# Your task
Swap "Screen dimensions" for "Display size" throughout the listing below and give every line again with nothing else changed.

# Extracted records
....................
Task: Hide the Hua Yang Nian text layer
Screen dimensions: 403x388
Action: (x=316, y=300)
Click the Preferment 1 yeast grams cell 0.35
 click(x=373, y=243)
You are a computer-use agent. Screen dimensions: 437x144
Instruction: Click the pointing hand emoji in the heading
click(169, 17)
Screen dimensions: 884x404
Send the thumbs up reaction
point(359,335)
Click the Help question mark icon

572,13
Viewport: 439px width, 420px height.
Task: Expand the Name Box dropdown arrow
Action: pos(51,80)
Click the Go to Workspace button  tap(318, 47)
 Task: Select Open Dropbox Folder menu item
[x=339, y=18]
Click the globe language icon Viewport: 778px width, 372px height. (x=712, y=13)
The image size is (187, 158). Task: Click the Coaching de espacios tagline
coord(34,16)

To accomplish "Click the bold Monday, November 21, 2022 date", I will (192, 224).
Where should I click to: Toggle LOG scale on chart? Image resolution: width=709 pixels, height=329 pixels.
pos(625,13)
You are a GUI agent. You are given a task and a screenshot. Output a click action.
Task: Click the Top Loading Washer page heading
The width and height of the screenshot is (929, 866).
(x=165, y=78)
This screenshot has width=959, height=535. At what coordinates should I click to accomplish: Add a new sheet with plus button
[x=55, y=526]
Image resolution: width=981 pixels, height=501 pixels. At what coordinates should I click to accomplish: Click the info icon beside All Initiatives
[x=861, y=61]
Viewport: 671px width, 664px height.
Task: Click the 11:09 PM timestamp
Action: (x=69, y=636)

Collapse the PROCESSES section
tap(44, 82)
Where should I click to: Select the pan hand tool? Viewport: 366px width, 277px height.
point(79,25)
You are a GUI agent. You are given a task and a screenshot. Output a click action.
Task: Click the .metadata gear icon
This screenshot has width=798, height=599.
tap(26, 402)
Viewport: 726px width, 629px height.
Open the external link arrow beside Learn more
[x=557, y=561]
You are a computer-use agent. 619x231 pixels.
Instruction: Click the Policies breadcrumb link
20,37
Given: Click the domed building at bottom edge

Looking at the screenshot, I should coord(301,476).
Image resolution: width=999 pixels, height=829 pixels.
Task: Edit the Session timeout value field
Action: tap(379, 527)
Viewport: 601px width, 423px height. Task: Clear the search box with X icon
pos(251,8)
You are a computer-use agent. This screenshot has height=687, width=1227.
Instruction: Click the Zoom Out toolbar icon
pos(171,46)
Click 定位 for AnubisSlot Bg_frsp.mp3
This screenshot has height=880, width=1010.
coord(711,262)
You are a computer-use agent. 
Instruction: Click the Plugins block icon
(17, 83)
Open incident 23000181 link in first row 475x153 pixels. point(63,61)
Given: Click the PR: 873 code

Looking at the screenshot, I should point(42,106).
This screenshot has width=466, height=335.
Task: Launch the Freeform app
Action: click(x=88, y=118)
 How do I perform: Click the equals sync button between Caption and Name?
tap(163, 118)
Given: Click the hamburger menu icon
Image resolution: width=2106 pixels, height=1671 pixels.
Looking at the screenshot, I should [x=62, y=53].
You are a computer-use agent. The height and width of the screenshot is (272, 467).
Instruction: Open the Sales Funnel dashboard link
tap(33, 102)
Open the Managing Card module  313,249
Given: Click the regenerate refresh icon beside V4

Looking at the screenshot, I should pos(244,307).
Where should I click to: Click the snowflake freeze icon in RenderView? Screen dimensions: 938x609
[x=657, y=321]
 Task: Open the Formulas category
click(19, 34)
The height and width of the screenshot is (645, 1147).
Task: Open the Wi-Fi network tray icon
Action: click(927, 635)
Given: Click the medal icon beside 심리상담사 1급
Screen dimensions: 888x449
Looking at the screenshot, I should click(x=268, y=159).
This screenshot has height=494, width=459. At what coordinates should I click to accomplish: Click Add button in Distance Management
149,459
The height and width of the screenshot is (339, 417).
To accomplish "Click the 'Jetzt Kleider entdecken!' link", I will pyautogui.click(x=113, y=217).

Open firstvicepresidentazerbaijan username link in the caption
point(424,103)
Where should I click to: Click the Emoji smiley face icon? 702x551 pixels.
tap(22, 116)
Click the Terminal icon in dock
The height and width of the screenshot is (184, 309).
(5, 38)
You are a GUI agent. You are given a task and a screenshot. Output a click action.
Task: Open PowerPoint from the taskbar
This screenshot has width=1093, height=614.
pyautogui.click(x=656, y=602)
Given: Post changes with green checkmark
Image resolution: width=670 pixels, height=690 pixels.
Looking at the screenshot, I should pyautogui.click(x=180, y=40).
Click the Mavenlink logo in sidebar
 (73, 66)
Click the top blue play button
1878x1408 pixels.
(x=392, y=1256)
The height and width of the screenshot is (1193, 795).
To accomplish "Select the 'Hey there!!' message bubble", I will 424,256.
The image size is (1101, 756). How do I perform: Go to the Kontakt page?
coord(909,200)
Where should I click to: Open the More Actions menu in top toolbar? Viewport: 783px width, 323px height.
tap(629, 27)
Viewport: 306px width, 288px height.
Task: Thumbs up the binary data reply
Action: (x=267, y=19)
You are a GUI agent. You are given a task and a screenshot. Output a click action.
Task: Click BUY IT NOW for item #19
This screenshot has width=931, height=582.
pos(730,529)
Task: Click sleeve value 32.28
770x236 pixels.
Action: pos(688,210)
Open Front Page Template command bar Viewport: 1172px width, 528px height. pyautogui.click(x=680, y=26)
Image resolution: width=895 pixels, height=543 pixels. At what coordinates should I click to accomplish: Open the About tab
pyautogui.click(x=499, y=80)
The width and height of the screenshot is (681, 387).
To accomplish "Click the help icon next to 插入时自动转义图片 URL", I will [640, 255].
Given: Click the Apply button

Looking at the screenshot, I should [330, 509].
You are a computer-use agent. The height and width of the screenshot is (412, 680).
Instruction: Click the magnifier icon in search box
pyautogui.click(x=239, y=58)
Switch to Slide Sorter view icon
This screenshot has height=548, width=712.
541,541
....................
# Task answer
Task: Hide the Hua Yang Nian text layer
Display size: 403x388
Action: (x=316, y=300)
Click the Preferment 1 yeast grams cell 0.35
 click(x=373, y=243)
You are a computer-use agent. Display size: 437x144
Instruction: Click the pointing hand emoji in the heading
click(169, 17)
Display size: 884x404
Send the thumbs up reaction
point(359,335)
Click the Help question mark icon

572,13
Viewport: 439px width, 420px height.
Task: Expand the Name Box dropdown arrow
Action: pos(51,80)
Click the Go to Workspace button  tap(318, 47)
 Task: Select Open Dropbox Folder menu item
[x=339, y=18]
Click the globe language icon Viewport: 778px width, 372px height. (x=712, y=13)
The image size is (187, 158). Task: Click the Coaching de espacios tagline
coord(34,16)

To accomplish "Click the bold Monday, November 21, 2022 date", I will (192, 224).
Where should I click to: Toggle LOG scale on chart? Image resolution: width=709 pixels, height=329 pixels.
pos(625,13)
You are a GUI agent. You are given a task and a screenshot. Output a click action.
Task: Click the Top Loading Washer page heading
The width and height of the screenshot is (929, 866).
(x=165, y=78)
This screenshot has width=959, height=535. At what coordinates should I click to accomplish: Add a new sheet with plus button
[x=55, y=526]
Image resolution: width=981 pixels, height=501 pixels. At what coordinates should I click to accomplish: Click the info icon beside All Initiatives
[x=861, y=61]
Viewport: 671px width, 664px height.
Task: Click the 11:09 PM timestamp
Action: (x=69, y=636)

Collapse the PROCESSES section
tap(44, 82)
Where should I click to: Select the pan hand tool? Viewport: 366px width, 277px height.
point(79,25)
You are a GUI agent. You are given a task and a screenshot. Output a click action.
Task: Click the .metadata gear icon
This screenshot has width=798, height=599.
tap(26, 402)
Viewport: 726px width, 629px height.
Open the external link arrow beside Learn more
[x=557, y=561]
You are a computer-use agent. 619x231 pixels.
Instruction: Click the Policies breadcrumb link
20,37
Given: Click the domed building at bottom edge

Looking at the screenshot, I should coord(301,476).
Image resolution: width=999 pixels, height=829 pixels.
Task: Edit the Session timeout value field
Action: tap(379, 527)
Viewport: 601px width, 423px height. Task: Clear the search box with X icon
pos(251,8)
You are a computer-use agent. This screenshot has height=687, width=1227.
Instruction: Click the Zoom Out toolbar icon
pos(171,46)
Click 定位 for AnubisSlot Bg_frsp.mp3
This screenshot has height=880, width=1010.
coord(711,262)
You are a computer-use agent. 
Instruction: Click the Plugins block icon
(17, 83)
Open incident 23000181 link in first row 475x153 pixels. point(63,61)
Given: Click the PR: 873 code

Looking at the screenshot, I should point(42,106).
This screenshot has width=466, height=335.
Task: Launch the Freeform app
Action: click(x=88, y=118)
 How do I perform: Click the equals sync button between Caption and Name?
tap(163, 118)
Given: Click the hamburger menu icon
Image resolution: width=2106 pixels, height=1671 pixels.
Looking at the screenshot, I should [x=62, y=53].
You are a computer-use agent. The height and width of the screenshot is (272, 467).
Instruction: Open the Sales Funnel dashboard link
tap(33, 102)
Open the Managing Card module  313,249
Given: Click the regenerate refresh icon beside V4

Looking at the screenshot, I should pos(244,307).
Where should I click to: Click the snowflake freeze icon in RenderView? Display size: 938x609
[x=657, y=321]
 Task: Open the Formulas category
click(19, 34)
The height and width of the screenshot is (645, 1147).
Task: Open the Wi-Fi network tray icon
Action: click(927, 635)
Given: Click the medal icon beside 심리상담사 1급
Display size: 888x449
Looking at the screenshot, I should click(x=268, y=159).
This screenshot has height=494, width=459. At what coordinates should I click to accomplish: Click Add button in Distance Management
149,459
The height and width of the screenshot is (339, 417).
To accomplish "Click the 'Jetzt Kleider entdecken!' link", I will pyautogui.click(x=113, y=217).

Open firstvicepresidentazerbaijan username link in the caption
point(424,103)
Where should I click to: Click the Emoji smiley face icon? 702x551 pixels.
tap(22, 116)
Click the Terminal icon in dock
The height and width of the screenshot is (184, 309).
(5, 38)
You are a GUI agent. You are given a task and a screenshot. Output a click action.
Task: Open PowerPoint from the taskbar
This screenshot has width=1093, height=614.
pyautogui.click(x=656, y=602)
Given: Post changes with green checkmark
Image resolution: width=670 pixels, height=690 pixels.
Looking at the screenshot, I should pyautogui.click(x=180, y=40).
Click the Mavenlink logo in sidebar
 (73, 66)
Click the top blue play button
1878x1408 pixels.
(x=392, y=1256)
The height and width of the screenshot is (1193, 795).
To accomplish "Select the 'Hey there!!' message bubble", I will 424,256.
The image size is (1101, 756). How do I perform: Go to the Kontakt page?
coord(909,200)
Where should I click to: Open the More Actions menu in top toolbar? Viewport: 783px width, 323px height.
tap(629, 27)
Viewport: 306px width, 288px height.
Task: Thumbs up the binary data reply
Action: (x=267, y=19)
You are a GUI agent. You are given a task and a screenshot. Output a click action.
Task: Click BUY IT NOW for item #19
This screenshot has width=931, height=582.
pos(730,529)
Task: Click sleeve value 32.28
770x236 pixels.
Action: pos(688,210)
Open Front Page Template command bar Viewport: 1172px width, 528px height. pyautogui.click(x=680, y=26)
Image resolution: width=895 pixels, height=543 pixels. At what coordinates should I click to accomplish: Open the About tab
pyautogui.click(x=499, y=80)
The width and height of the screenshot is (681, 387).
To accomplish "Click the help icon next to 插入时自动转义图片 URL", I will [640, 255].
Given: Click the Apply button

Looking at the screenshot, I should [330, 509].
You are a computer-use agent. The height and width of the screenshot is (412, 680).
Instruction: Click the magnifier icon in search box
pyautogui.click(x=239, y=58)
Switch to Slide Sorter view icon
This screenshot has height=548, width=712.
541,541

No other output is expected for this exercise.